Rather than agreeing to some Democratic senators’ demands for full access to the classified legal memos on the targeted killing program, Obama administration officials are negotiating with Republicans to provide more information on the lethal attack last year on the American diplomatic compound in Benghazi, Libya, according to three Congressional staff members.
The strategy is intended to produce a bipartisan majority vote for Mr. Brennan in the Senate Intelligence Committee without giving its members seven additional legal opinions on targeted killing sought by senators and while protecting what the White House views as the confidentiality of the Justice Department’s legal advice to the president.
The administration is currently in discussions with Republican members of the Intelligence Committee about providing the trail of e-mails that were the basis of “talking points” from the intelligence agencies regarding the Sept. 11 attack in Benghazi, which killed the American ambassador to Libya, J. Christopher Stevens, and three other Americans. Such a concession would probably win at least some Republican votes for Mr. Brennan.

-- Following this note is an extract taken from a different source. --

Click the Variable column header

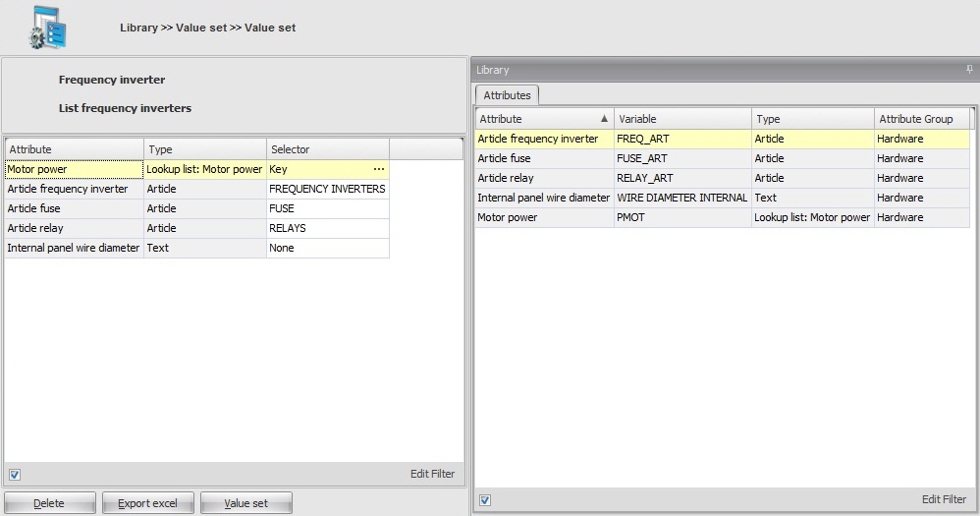(x=682, y=119)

I get that the Benghazi truther demands are, at this point, pointless. I get that the President would rather cede to a bunch of nutcases from the Republican party than Senators from his own party.
But what does it say that this information on targeted killing–which the Administration should provide to the intelligence Committees under the National Security Act, by law, in any case–is more precious than a bunch of partisan hackery the Republicans have been pursuing since September.
There must be some reason the Administration would rather kowtow to sensationalized requests from Republicans rather than commit to the transparency it’d take to get 2 Democrats and a Republican to vote for Brennan.
But no reason for doing so would be respectable.